> Aim
Retype the data below from the line containing "Select 7-day repair" through the end, both included, keeping every line unchanged.

> Extracted data
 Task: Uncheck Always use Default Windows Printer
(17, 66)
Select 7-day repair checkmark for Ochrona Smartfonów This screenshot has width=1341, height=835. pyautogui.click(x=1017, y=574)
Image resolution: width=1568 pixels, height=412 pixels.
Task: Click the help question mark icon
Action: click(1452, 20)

> Problem solution
Select 7-day repair checkmark for Ochrona Smartfonów This screenshot has width=1341, height=835. pyautogui.click(x=1017, y=574)
Image resolution: width=1568 pixels, height=412 pixels.
Task: Click the help question mark icon
Action: click(1452, 20)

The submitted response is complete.